In 1997, 40 of family members travelled to London to meet the new Labour government’s home secretary, Jack Straw, hoping for a new inquiry. Privately, Straw said he saw no reason for one and instead appointed Lord Justice Stuart Smith to review any new evidence. In February 1998, Stuart Smith published his report stating the alteration of police statements did not amount to irregularity or malpractice. Straw announced there was no basis for a further inquiry.
In 2009, on the 20th anniversary of the tragedy, the Labour government’s Culture Secretary Andy Burnham announced that government documents relating to Hillsborough would be made public. Normally, such papers are kept secret for 30 years.
The Hillsborough families insisted that any investigation had to be carried out by people they could trust. Based on access to all the records, the Hillsborough Independent Panel made its first report in September 2012. It showed the deaths were entirely the result of corporate, police and emergency services’ negligence.
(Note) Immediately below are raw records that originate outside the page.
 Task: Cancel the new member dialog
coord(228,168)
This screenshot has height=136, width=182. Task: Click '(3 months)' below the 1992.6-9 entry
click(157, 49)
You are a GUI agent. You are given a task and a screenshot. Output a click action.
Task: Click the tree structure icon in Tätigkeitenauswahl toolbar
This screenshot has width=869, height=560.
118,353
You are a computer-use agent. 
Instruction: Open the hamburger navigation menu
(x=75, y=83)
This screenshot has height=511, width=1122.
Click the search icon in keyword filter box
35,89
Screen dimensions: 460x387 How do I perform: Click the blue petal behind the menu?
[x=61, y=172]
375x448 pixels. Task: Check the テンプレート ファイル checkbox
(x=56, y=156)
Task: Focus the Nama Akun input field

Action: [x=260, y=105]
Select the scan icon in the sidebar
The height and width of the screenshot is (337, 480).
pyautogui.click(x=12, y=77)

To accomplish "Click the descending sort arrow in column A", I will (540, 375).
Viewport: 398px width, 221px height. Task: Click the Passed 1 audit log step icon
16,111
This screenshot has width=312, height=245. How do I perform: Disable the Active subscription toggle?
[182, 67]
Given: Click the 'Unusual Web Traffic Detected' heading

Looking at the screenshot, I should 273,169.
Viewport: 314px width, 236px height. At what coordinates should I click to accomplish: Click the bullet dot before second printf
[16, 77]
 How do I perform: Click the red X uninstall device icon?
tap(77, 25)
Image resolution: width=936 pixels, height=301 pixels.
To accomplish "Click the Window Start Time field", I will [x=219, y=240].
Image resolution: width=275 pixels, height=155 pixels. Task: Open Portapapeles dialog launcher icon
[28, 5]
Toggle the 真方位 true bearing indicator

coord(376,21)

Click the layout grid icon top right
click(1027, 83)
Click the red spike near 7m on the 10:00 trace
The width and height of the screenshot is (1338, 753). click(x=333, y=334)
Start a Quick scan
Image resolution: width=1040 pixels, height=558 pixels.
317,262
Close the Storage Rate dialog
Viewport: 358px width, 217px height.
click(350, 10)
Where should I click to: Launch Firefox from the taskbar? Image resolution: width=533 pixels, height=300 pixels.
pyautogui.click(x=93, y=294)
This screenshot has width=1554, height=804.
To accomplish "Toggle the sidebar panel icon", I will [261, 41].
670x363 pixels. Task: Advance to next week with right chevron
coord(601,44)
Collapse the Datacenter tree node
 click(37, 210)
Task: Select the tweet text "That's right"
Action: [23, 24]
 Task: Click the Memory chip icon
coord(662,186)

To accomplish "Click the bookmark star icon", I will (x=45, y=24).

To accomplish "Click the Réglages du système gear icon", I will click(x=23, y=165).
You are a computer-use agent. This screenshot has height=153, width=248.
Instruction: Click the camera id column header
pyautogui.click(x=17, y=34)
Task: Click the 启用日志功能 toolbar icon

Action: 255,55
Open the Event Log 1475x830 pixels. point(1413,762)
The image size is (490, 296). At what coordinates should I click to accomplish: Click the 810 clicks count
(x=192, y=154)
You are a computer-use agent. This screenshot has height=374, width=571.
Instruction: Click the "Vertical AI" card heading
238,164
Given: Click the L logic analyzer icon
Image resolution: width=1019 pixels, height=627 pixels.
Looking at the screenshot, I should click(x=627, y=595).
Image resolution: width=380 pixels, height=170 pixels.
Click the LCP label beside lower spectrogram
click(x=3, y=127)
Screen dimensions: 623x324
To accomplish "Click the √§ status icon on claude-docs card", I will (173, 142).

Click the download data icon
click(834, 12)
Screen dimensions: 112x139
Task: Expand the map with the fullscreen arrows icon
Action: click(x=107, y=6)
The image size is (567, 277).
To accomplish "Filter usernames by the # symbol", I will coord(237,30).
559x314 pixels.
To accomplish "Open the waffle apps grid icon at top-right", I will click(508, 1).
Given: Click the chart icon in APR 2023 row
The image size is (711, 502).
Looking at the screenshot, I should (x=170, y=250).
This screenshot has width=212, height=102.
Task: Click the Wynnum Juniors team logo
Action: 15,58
In December, the accidental death verdict was overturned and the High Court ordered a new inquest.
The families’ determination to expose the truth was personified by Anne Williams, whose son Kevin died at Hillsborough. Never accepting the accidental deaths verdict, she refused to collect Kevin’s death certificate.
Speaking to Marshall, she said, “They used to say, you are right Anne, but you will not beat the system … they are wearing you down … I replied I will wear them down before they wear me down.”
Sadly, Anne died from cancer in April of this year. After the overturning of the accidental death verdict was announced, and aware she did not have long to live, she told Marshall, “My son did not die in an accident. Neither did the 95 with him, so at least we have got rid of that. The accidental death verdict used to really, really upset me, because it let them off the hook.”